Some experts wonder why the administration even chose to defend the law in the first place. Turley maintains that they didn’t have to: “The president has a duty to separate his administration from an unconstitutional statute. If a statute required racial discrimination, would the president seriously be arguing that he and his administration would have to defend the statute all the way to the Supreme Court?” Many liberals feel betrayed by a president who they see as having chosen to enforce and defend a discriminatory law.

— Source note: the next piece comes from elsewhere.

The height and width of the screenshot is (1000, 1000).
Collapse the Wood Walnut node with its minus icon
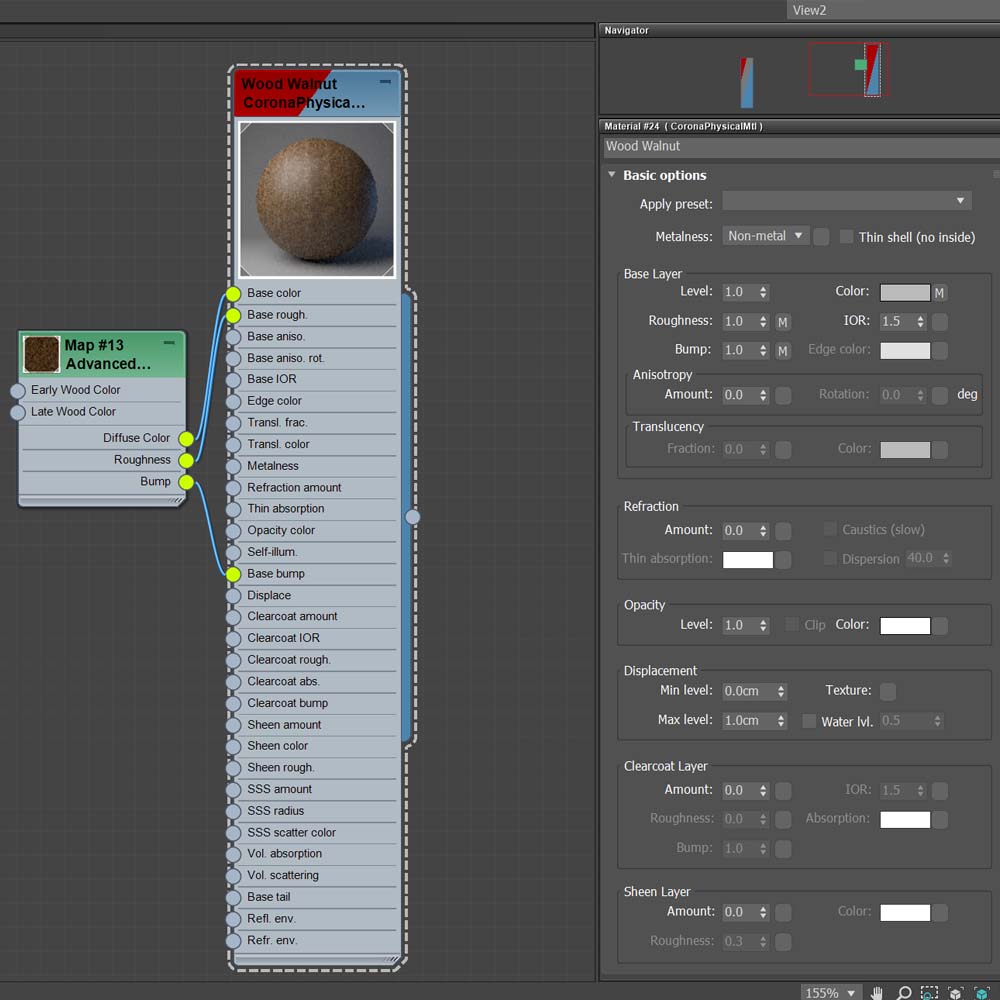[x=385, y=81]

But Obama has some defenders on the legal left. Burt of Yale law school, who personally supports letting gays serve openly, says that Obama’s interpretations of his administration’s obligations have been correct. “If there is an act of Congress, it seems reasonable to me to say that it binds the president and he must faithfully execute it,” Burt says. “It is within the president’s discretion to say that the ruling in Log Cabin Republicans is so clear that there’s no point in appealing,” Burt concedes. “But that’s not the case here: there have been conflicts among district courts and courts of appeal that have looked at this statute.” Most of those rulings preceded Lawrence v. Texas. Lawrence strengthens the argument that DADT is unconstitutional, but courts have shown a lot deference on questions of military necessity.

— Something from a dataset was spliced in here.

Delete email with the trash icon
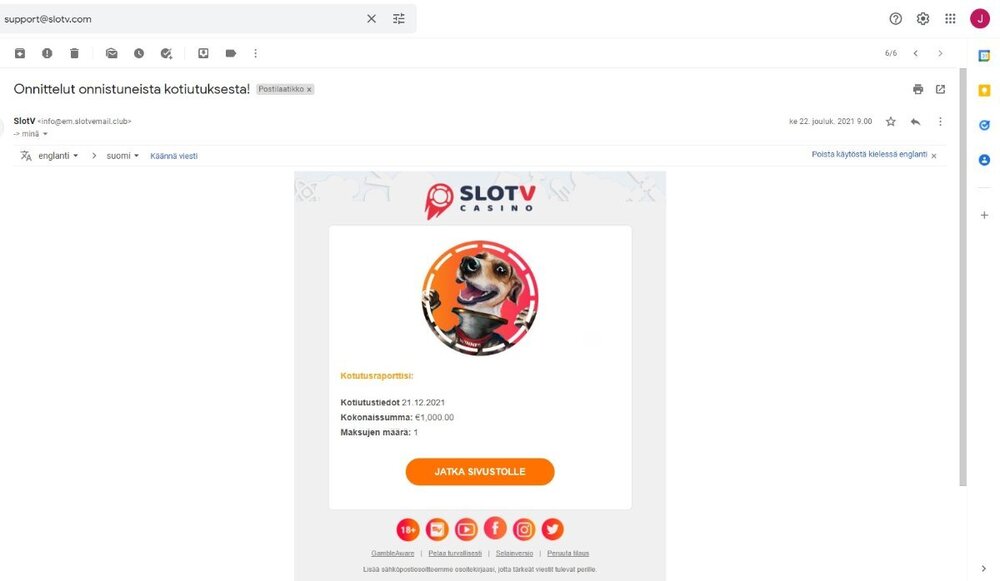 point(75,54)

Perhaps Obama’s choices that seem to contradict his beliefs on the issue are motivated by politics—a desire to shift responsibility to Congress or the military—rather than legal principle. That’s the only explanation that makes sense to many disappointed gay-rights supporters. “My only plausible explanation is the president made a political accommodation with the military and Congress that ‘I’m not going to step in the middle of this,’ ” Mazur says. But as pressure builds from his impatient supporters, Mazur adds, “He’s finding it easier said than done for a president to say, ‘Even though I’m commander in chief, I’m going to stay out of it.’ The pressure is becoming greater for him to justify how he can stay out of it.”